Which lines in the listing below contain "item"? Copy each of them.

• • • • •

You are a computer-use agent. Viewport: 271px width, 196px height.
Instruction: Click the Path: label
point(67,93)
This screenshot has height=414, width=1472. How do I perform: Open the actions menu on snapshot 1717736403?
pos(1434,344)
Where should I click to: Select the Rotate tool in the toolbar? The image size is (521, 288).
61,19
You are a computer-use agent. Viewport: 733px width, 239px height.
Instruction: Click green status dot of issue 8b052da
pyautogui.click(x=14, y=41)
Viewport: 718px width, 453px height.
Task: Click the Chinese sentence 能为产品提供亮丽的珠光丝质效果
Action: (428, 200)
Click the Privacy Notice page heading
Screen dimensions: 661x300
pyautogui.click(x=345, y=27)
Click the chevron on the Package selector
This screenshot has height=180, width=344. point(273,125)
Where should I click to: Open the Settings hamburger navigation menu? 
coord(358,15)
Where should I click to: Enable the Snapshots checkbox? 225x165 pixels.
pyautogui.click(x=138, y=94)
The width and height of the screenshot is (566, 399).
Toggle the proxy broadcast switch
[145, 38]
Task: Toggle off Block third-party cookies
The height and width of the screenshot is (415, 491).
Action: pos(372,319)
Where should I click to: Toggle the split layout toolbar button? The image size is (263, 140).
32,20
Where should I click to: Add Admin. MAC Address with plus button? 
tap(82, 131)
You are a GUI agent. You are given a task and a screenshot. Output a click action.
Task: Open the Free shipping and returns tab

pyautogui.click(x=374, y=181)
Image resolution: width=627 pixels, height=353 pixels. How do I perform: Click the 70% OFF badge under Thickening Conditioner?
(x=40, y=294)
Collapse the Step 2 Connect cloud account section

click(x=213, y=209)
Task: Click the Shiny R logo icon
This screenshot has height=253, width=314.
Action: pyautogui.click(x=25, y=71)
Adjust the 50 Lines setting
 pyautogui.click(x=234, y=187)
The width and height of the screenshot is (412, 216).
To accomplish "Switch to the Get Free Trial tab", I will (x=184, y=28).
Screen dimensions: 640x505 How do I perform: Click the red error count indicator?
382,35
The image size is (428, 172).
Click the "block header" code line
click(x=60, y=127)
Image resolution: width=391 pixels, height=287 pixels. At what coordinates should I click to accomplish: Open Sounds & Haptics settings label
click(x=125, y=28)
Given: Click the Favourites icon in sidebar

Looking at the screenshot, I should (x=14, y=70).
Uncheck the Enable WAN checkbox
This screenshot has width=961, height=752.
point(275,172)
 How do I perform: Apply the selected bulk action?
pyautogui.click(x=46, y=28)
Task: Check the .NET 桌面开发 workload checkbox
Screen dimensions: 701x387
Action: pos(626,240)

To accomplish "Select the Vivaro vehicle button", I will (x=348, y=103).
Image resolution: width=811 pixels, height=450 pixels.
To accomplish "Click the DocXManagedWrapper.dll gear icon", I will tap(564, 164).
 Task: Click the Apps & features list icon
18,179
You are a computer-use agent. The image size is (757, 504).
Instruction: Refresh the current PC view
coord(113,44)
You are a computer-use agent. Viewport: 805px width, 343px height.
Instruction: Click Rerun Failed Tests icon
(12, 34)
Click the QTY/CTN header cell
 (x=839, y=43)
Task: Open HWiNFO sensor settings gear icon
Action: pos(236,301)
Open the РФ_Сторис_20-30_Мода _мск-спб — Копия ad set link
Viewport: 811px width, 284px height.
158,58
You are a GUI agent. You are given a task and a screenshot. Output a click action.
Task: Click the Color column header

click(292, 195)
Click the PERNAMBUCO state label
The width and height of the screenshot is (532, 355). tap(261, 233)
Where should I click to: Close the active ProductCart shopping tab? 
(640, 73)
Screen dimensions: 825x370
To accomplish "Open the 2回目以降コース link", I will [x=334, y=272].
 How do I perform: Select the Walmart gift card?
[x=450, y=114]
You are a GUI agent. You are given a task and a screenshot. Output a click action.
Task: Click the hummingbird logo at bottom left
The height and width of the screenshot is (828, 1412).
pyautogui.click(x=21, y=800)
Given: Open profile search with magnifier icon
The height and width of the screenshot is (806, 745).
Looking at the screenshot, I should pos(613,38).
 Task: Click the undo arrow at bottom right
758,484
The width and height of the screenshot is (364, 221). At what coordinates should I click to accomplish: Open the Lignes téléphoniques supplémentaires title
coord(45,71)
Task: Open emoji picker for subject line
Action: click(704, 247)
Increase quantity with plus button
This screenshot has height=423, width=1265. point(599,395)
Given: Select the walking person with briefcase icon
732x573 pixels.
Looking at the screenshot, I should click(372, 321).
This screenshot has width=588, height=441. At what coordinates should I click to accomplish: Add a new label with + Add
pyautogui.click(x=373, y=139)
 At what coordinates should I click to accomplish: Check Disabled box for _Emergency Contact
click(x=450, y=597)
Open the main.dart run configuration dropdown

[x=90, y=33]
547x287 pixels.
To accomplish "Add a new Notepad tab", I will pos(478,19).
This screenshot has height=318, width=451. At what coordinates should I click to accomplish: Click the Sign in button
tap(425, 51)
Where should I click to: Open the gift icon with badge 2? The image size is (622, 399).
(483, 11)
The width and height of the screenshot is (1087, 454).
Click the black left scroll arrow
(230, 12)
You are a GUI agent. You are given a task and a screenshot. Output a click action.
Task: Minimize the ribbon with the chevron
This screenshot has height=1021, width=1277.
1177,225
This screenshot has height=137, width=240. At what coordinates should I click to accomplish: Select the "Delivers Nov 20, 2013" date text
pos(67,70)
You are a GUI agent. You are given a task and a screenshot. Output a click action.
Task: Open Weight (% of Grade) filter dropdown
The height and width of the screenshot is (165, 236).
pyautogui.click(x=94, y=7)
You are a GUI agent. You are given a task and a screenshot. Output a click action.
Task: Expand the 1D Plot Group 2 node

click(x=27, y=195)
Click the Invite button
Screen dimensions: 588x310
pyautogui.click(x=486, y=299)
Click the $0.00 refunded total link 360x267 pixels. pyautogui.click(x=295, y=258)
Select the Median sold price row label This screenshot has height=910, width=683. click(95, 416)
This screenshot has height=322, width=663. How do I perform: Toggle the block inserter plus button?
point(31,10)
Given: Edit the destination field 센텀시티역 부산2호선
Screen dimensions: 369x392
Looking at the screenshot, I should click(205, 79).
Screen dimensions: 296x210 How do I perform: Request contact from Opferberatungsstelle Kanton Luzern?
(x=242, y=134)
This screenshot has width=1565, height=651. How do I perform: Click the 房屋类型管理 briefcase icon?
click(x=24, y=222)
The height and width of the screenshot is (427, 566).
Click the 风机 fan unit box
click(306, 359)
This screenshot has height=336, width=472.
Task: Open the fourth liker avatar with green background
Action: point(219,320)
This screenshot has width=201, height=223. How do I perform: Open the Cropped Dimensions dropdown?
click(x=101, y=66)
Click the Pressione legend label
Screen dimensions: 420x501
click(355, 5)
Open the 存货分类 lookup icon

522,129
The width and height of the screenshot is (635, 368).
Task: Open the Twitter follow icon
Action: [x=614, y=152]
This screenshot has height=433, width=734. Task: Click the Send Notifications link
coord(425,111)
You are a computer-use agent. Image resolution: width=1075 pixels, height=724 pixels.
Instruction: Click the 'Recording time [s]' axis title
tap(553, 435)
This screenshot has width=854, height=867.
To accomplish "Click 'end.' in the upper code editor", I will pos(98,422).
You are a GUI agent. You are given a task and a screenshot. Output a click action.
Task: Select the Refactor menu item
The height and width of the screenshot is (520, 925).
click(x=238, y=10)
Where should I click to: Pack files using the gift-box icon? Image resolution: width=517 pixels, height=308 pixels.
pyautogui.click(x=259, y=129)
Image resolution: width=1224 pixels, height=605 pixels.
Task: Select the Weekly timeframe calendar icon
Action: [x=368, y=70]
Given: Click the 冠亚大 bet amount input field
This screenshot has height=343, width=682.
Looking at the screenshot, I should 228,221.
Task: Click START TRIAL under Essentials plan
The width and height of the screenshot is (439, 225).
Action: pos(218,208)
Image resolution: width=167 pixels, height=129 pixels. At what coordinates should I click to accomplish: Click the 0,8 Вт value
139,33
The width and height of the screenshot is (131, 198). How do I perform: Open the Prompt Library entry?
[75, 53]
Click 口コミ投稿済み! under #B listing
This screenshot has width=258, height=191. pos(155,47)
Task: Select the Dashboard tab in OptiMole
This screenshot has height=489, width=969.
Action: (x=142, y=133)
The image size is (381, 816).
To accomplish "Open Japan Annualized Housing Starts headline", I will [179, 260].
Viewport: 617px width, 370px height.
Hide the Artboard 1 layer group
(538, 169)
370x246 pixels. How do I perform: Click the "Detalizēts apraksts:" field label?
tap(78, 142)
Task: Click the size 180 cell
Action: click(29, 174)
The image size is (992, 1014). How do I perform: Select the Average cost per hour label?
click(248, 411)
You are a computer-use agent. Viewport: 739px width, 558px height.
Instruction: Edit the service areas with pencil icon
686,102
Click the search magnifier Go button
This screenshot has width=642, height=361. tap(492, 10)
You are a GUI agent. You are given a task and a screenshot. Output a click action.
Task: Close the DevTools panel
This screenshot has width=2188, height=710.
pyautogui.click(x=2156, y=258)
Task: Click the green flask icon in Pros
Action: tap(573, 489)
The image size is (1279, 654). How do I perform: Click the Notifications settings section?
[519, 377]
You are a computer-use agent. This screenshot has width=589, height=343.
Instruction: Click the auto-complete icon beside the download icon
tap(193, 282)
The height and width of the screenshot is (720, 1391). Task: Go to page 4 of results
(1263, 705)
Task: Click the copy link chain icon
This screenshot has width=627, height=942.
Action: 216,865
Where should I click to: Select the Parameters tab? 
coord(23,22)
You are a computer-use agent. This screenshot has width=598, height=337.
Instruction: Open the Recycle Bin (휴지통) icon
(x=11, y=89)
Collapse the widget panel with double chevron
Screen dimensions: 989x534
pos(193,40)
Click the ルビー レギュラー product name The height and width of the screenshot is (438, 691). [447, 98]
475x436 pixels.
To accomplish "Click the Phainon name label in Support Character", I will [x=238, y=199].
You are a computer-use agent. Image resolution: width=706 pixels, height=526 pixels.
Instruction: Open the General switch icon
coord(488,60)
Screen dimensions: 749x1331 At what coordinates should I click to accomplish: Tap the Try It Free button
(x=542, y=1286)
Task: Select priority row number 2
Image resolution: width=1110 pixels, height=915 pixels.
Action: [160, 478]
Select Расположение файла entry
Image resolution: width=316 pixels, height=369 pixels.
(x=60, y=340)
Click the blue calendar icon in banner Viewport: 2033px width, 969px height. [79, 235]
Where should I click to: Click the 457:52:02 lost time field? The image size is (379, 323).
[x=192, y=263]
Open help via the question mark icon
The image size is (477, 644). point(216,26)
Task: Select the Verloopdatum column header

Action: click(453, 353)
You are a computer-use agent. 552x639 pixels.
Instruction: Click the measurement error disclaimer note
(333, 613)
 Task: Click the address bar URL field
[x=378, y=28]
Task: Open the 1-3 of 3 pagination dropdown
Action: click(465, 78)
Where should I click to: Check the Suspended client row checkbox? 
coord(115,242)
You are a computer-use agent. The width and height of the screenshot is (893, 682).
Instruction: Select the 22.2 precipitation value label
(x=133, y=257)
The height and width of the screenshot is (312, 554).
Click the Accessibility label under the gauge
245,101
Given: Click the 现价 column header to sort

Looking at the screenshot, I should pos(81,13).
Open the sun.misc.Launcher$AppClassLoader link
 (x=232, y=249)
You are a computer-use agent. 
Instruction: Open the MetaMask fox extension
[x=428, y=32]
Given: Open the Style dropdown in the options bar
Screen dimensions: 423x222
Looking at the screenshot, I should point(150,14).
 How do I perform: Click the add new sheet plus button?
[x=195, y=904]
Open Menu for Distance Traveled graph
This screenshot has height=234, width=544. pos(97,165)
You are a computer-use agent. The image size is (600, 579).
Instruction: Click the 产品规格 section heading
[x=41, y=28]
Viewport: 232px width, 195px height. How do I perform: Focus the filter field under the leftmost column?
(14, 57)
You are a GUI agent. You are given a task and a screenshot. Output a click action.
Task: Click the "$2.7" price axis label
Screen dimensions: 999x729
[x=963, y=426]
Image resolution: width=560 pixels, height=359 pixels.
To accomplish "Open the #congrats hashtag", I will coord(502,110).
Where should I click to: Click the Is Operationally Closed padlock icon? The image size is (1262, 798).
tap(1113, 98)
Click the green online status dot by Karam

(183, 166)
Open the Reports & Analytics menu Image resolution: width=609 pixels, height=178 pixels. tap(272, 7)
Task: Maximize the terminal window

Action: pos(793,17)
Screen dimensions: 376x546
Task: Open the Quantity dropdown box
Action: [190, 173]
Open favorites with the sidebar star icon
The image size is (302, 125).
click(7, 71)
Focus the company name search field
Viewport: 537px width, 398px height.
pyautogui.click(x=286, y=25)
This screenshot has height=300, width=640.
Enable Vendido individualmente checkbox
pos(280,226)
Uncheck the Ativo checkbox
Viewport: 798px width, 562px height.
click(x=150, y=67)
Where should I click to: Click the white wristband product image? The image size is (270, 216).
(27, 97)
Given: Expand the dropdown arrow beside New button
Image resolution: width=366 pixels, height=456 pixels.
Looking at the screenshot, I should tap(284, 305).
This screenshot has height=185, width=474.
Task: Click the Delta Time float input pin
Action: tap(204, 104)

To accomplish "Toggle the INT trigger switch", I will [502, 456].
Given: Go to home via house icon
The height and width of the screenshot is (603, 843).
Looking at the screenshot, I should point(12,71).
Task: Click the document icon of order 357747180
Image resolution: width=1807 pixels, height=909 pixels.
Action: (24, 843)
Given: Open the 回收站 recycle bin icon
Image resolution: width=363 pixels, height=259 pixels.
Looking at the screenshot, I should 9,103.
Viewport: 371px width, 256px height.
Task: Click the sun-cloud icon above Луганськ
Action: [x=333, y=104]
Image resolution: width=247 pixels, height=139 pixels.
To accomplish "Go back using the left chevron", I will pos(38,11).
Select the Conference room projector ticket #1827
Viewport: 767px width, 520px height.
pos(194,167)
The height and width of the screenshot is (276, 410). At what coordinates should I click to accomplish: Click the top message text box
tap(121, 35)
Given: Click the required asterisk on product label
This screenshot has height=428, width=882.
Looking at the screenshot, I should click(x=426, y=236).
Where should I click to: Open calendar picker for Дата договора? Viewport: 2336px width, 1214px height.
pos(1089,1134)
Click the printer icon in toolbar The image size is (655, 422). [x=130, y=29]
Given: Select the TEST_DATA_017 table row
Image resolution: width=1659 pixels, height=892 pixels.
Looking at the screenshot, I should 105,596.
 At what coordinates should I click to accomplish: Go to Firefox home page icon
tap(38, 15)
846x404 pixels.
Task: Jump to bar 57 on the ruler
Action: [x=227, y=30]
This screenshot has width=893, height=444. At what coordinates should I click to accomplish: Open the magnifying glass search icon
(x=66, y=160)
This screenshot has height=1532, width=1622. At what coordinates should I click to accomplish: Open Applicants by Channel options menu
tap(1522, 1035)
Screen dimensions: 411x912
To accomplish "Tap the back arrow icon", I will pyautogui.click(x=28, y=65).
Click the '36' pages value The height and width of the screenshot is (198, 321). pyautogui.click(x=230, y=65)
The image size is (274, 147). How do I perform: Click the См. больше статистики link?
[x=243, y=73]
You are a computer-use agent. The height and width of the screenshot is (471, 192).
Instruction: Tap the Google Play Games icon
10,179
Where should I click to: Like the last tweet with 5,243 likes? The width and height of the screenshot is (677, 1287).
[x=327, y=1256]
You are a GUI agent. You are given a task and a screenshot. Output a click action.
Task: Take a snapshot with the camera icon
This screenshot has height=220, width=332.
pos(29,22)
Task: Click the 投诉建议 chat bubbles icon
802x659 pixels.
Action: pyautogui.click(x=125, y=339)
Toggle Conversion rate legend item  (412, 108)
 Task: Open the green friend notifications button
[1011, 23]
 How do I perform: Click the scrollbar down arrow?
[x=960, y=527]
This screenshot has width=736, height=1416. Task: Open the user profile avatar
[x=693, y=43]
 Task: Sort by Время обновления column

• • • • •

Answer to this problem:
Task: Select the Refactor menu item
Toggle Conversion rate legend item  (412, 108)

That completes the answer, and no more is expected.